Alguns dias antes da cirurgia, Fyodor deixou tudo arrumado para que Nikolai não queimasse a casa, que eles dividiam, enquanto estivesse fora. O bobo-da-corte se mantia ignorante, fingindo não se incomodar quando o assassino sumia ou ficava horas trancado no banheiro.

Fyodor já não tinha mais onde esconder os buques de Jacintos. Eles preenchiam os lixos, armários e gavetas da casa. Nikolai fingia não saber de nada.

Tudo mudou em uma manhã inesperadamente fria.

A cirurgia aconteceria no dia seguinte, por tanto, foi recomendado que Fyodor passasse as cinco horas antes sem se alimentar. Nikolai, como o ótimo melhor amigo que ele dizia ser, resolveu fazer um banquete para Fyodor antes que as cinco horas começassem.

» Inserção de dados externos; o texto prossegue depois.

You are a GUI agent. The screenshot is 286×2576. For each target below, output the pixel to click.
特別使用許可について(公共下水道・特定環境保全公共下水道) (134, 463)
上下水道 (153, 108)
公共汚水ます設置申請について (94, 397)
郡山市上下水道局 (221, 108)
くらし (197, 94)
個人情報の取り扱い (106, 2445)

— Fiz especialmente para você, meu melhor amigo de todos os tempos! — O bobo-da-corte apontou para mesa cheia de doces com orgulho. — Bom, na verdade, Sigma comprou para mim quando eu o ameacei, mas podemos relevar essa parte!

Ele se sentou na frente de Fyodor, na outra ponta da longa mesa da sala de jantar. O assassino sorriu e se pôs a rezar pelo alimento, ignorando o olhar fuzilante de Nikolai, que revirava os olhos, entediado.

— Vamos comer! — Ele anunciou calmamente, se servindo uma pequena xícara de chá.

Os dois se serviram em silêncio, já tinham conversado o suficiente aquela manhã. Nikolai sorriu para Fyodor, que sentiu seu coração apertar e rezou para que as flores não surgissem novamente. O russo sorriu de volta, mas desviou o olhar antes que sentisse algo mais profundo.

— Dostoy... Você está apaixonado? — Nikolai perguntou vagamente, se servindo um pedaço de bolo. — Faz séculos que não te vejo sorrir assim... eu não pensei que você conseguisse amar alguém. — Seu sorriso se tornou algo mais amedrontador. — Faz quanto tempo que você está mentindo para mim?

O bobo-da-corte deixou escapar uma risada irritada, as flores de Fyodor voltaram a incomodar. Seu coração acelerou, não pela paixão que sentia, mas por puro medo.

Fyodor nunca pensou que algum dia sentiria medo de algo, não depois de tudo que passou.

A realidade caiu sobre ele como um piano cai do quarto andar, fazendo barulho e chamando a atenção alheia. Ele estava com medo, medo de morrer, medo de sentir e medo de deixar de sentir... mas ele sabia que aquilo era necessário, ele sabia que, no fundo, aquilo era o que ele merecia por ter pecado contra seu Deus.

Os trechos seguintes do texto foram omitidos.